Copy the items word for word, from the line containing "You are a GUI" through the final line of the items, with both of those lines included. Leave the pictures out.
— start —
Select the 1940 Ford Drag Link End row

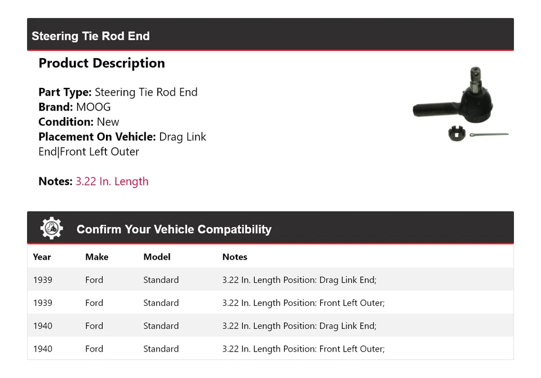coord(271,326)
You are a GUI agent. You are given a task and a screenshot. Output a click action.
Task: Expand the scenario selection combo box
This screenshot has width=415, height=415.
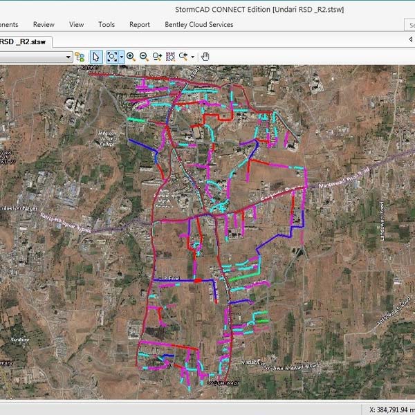coord(68,57)
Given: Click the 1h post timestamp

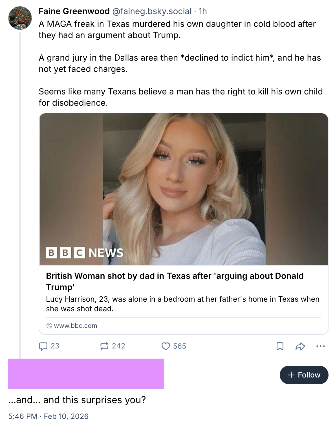Looking at the screenshot, I should 203,11.
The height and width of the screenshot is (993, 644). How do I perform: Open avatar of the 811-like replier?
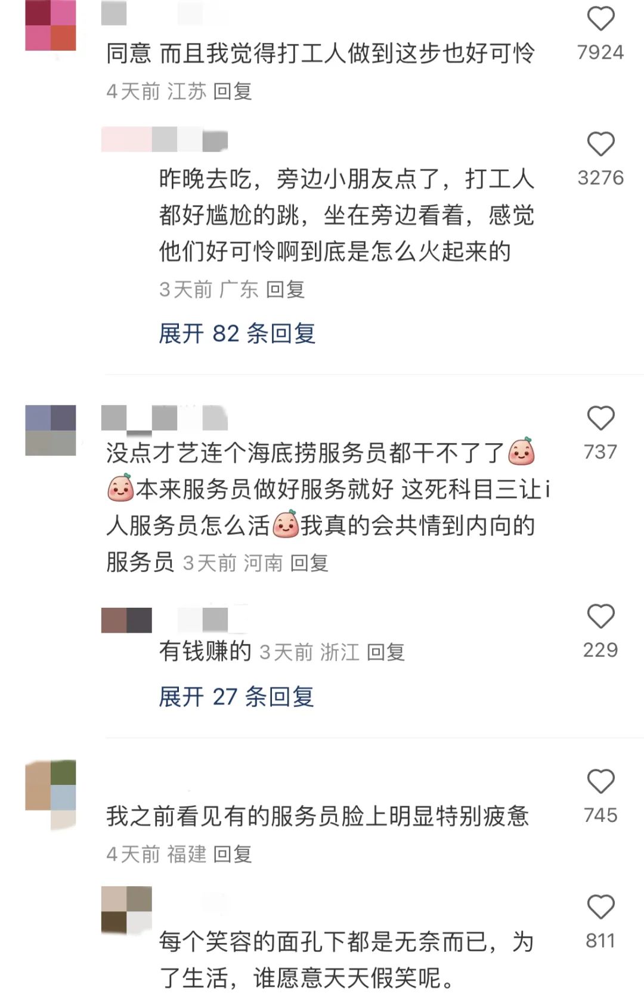pos(126,910)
— end —
*Solution below*
You are a GUI agent. You are given a task and a screenshot. Output a click action.
Task: Expand the scenario selection combo box
This screenshot has width=415, height=415.
coord(68,57)
Given: Click the 1h post timestamp

Looking at the screenshot, I should 203,11.
The height and width of the screenshot is (993, 644). How do I perform: Open avatar of the 811-like replier?
pos(126,910)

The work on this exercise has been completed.